In February the bank said it would be ‘likely’ they raised rates again – which they have done today – but they now say there ‘might be’ more rate hikes this year, casting doubt over the trajectory for UK rates.

This means UK banks could miss out on further benefits to their Net Interest Margins in absence of more rate hikes.

Lloyds, Barclays and Natwest shares were down over 2% at the time of writing and continuing their declines.

Ocado

The top fallers included the Ocado Group, declining 8% to 1,106.5p. During the height of Covid-19 Ocado was trading at almost 3,000p per share in September 2020.

The online retailer took a dent to its earnings after it failed to acquire new clients, alongside issues including its patent lawsuit with Norwegian Autostore and a robot fire in its South-East London property.

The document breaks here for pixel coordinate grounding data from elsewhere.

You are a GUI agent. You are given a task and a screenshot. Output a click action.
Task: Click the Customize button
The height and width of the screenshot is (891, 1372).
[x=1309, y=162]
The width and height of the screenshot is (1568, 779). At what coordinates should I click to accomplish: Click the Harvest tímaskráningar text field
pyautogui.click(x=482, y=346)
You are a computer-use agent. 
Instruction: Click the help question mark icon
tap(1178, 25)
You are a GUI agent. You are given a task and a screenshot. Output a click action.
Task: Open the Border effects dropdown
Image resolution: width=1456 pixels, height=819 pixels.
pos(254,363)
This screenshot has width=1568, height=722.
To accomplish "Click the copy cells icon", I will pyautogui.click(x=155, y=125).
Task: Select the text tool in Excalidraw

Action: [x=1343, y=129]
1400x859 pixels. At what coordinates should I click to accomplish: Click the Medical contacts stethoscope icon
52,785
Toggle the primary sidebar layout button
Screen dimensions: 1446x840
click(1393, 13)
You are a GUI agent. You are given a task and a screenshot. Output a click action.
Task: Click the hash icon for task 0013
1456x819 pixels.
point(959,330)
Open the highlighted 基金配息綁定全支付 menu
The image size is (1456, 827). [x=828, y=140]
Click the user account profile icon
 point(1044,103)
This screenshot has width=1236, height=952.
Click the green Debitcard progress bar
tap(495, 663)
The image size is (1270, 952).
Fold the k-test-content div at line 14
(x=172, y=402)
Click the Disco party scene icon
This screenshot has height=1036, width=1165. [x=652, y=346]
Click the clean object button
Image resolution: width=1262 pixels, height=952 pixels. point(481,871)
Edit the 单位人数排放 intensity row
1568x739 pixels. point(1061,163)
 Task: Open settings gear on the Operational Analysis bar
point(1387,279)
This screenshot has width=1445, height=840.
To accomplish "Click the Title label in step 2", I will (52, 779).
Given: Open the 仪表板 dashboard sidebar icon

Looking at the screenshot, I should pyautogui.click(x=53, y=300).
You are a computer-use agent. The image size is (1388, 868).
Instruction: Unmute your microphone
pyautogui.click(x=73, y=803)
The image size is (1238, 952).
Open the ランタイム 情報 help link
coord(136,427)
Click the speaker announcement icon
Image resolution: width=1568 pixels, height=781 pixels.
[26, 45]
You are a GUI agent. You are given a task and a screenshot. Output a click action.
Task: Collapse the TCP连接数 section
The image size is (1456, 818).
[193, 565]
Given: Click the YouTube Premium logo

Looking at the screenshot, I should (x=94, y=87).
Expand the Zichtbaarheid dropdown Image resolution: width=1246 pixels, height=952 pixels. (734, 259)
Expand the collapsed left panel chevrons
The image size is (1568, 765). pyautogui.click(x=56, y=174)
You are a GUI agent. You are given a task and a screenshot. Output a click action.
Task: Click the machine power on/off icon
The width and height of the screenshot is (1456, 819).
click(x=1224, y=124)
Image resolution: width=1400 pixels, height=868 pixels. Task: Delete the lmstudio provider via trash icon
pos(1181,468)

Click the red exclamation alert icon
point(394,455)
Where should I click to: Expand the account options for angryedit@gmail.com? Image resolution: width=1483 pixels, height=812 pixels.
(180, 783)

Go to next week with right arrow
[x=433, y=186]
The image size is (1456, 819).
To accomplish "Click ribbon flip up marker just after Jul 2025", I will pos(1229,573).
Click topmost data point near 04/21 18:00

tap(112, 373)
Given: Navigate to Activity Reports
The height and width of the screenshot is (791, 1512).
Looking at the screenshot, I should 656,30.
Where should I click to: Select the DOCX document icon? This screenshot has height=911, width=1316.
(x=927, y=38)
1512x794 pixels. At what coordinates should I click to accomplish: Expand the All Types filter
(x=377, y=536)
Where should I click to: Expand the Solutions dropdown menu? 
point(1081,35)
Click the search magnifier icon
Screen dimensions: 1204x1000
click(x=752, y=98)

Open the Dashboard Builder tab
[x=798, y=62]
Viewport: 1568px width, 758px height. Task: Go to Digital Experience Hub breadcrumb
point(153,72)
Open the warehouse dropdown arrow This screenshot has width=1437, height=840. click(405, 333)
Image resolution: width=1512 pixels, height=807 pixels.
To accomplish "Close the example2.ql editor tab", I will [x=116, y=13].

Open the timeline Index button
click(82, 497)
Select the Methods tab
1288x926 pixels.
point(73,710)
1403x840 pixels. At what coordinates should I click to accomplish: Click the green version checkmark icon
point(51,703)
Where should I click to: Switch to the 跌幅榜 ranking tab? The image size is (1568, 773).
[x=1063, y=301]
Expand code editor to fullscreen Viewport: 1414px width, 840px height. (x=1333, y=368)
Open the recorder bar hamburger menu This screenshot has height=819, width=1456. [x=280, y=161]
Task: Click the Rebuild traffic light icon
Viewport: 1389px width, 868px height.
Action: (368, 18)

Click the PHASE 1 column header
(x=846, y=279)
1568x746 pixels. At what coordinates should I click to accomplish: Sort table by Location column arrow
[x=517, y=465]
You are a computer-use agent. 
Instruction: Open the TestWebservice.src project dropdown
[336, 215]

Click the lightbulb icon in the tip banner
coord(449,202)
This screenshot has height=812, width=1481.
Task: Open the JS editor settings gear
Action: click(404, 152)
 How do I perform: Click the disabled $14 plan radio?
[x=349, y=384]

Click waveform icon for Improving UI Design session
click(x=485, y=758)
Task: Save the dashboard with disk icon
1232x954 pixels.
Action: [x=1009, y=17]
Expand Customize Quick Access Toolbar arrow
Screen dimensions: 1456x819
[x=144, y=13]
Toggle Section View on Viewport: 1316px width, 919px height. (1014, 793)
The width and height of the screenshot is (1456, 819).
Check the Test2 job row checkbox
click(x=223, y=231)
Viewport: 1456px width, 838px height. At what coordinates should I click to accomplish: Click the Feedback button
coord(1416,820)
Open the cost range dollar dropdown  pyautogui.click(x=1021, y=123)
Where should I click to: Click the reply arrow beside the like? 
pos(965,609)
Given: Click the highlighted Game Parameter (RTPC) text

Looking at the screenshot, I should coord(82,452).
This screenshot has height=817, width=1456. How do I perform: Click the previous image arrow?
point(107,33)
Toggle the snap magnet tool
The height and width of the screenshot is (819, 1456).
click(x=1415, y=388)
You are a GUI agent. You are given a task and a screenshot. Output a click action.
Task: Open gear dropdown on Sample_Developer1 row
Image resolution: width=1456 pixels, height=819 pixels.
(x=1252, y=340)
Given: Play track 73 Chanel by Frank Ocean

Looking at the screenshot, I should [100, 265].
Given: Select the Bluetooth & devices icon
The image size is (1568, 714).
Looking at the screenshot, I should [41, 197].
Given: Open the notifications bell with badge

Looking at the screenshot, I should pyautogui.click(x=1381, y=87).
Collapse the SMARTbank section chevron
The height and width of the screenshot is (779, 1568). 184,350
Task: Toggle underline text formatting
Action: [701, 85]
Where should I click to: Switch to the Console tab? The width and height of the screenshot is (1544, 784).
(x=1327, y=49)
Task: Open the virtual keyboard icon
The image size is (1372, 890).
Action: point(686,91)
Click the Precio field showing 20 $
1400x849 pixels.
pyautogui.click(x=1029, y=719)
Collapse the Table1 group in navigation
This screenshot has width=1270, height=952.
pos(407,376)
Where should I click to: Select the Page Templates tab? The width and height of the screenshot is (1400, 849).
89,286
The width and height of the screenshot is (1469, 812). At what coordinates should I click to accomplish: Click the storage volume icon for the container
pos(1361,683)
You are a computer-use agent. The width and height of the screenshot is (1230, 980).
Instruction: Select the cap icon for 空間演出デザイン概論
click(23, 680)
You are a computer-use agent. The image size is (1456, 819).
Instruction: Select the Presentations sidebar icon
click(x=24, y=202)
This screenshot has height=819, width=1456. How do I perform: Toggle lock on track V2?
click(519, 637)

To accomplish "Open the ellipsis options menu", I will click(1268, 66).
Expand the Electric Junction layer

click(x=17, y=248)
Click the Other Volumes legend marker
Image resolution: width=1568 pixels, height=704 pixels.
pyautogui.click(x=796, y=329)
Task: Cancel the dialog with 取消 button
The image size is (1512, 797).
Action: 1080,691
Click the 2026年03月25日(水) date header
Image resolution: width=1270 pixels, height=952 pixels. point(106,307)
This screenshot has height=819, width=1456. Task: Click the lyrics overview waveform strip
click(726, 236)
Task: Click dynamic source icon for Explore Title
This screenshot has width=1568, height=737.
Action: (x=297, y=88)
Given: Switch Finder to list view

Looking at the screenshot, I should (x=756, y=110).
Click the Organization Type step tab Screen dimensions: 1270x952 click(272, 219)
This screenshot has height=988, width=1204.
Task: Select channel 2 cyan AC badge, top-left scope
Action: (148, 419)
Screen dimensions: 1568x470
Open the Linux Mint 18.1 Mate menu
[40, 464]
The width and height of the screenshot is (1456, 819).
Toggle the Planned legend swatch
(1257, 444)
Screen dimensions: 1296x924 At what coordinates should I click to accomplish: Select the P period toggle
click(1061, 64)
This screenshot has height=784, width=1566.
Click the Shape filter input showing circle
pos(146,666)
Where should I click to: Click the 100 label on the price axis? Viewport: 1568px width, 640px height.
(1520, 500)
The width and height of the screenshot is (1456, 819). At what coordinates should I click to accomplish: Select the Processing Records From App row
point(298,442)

“The pressure on margins from rising inflation looks to be a growing issue and will not help Ocado at group level given the solutions business remains heavily loss-making,” said AJ Bell investment director Russ Mould.

Diageo rose 2.2% to 3,674.7p after JP Morgan upgraded the stock’s rating from hold to buy earlier today.

Scottish Mortgage Investment Trust continued its upward trajectory after the 7% rebound in the Hang Seng index today saw its major Asian holdings Tencent and Alibaba recover recent losses.

Commodities

Oil prices have once again exceeded the $100 mark to $102 earlier today as a result of the International Energy Agency stating that the sanctions imposed will lead to a loss of 3m barrels a day of Russian oil exports.

Shell and BP shares were up 1% in Thursday morning trade.